*WHAT IS NEEDED*. Reproduce exactly, from the line containing "Task: Open the Responses API selector", every line down to the end of the data below.
*** Opening DATA TO EXAMINE ***
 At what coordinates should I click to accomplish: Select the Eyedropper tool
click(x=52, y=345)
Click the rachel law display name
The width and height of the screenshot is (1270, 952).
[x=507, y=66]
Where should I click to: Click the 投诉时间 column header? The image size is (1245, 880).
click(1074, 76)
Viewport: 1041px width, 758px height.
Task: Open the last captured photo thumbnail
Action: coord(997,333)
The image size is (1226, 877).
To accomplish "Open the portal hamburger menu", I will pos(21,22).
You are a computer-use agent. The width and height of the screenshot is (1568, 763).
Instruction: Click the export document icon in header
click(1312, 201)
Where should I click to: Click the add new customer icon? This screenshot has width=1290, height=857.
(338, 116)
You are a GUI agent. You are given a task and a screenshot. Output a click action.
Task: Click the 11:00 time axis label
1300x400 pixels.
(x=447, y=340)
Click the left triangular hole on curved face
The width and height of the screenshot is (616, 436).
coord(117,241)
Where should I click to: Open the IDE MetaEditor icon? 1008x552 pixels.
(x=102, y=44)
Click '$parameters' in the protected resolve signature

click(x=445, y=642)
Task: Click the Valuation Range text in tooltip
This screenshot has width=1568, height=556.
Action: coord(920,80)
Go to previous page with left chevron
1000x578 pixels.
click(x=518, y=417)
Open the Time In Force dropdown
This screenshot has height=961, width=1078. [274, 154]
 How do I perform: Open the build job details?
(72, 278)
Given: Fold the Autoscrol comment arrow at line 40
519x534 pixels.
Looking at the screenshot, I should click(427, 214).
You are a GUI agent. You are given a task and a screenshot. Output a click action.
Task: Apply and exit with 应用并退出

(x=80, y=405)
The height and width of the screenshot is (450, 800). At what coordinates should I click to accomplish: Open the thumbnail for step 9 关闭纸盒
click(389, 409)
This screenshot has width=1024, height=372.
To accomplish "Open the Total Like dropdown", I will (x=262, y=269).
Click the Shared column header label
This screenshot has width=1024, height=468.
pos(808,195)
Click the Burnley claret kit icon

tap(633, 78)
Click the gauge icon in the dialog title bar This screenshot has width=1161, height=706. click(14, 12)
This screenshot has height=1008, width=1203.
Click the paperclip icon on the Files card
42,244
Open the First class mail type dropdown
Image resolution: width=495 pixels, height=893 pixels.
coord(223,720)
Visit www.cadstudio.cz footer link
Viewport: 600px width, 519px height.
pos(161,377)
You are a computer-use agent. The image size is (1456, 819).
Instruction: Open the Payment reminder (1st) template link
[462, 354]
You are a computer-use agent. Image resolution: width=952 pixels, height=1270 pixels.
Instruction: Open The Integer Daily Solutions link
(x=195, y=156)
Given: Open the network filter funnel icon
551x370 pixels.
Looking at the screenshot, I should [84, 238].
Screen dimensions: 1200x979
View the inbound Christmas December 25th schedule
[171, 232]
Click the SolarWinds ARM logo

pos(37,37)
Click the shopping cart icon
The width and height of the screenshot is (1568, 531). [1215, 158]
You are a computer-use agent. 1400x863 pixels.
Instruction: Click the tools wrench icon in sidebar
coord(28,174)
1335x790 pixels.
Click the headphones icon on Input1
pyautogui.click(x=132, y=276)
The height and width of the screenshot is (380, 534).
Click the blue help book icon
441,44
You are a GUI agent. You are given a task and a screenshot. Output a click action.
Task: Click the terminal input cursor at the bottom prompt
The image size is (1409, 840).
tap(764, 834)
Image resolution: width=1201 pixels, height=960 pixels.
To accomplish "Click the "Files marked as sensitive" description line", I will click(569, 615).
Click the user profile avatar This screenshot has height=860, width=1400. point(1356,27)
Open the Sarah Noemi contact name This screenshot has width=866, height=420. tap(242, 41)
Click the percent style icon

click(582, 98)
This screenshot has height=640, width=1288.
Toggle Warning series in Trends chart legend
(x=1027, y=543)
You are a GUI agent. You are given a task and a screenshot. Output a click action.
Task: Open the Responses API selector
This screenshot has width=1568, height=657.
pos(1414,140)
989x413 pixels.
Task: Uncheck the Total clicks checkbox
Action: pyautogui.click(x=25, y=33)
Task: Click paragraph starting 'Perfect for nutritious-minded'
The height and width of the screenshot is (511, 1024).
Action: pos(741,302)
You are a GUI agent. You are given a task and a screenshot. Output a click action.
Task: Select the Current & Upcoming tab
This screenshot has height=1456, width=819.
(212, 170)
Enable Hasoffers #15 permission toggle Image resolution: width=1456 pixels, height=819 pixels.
*** Closing DATA TO EXAMINE ***
*RESPONSE*.
Task: Open the Responses API selector
This screenshot has width=1568, height=657.
pos(1414,140)
989x413 pixels.
Task: Uncheck the Total clicks checkbox
Action: pyautogui.click(x=25, y=33)
Task: Click paragraph starting 'Perfect for nutritious-minded'
The height and width of the screenshot is (511, 1024).
Action: pos(741,302)
You are a GUI agent. You are given a task and a screenshot. Output a click action.
Task: Select the Current & Upcoming tab
This screenshot has height=1456, width=819.
(212, 170)
Enable Hasoffers #15 permission toggle Image resolution: width=1456 pixels, height=819 pixels.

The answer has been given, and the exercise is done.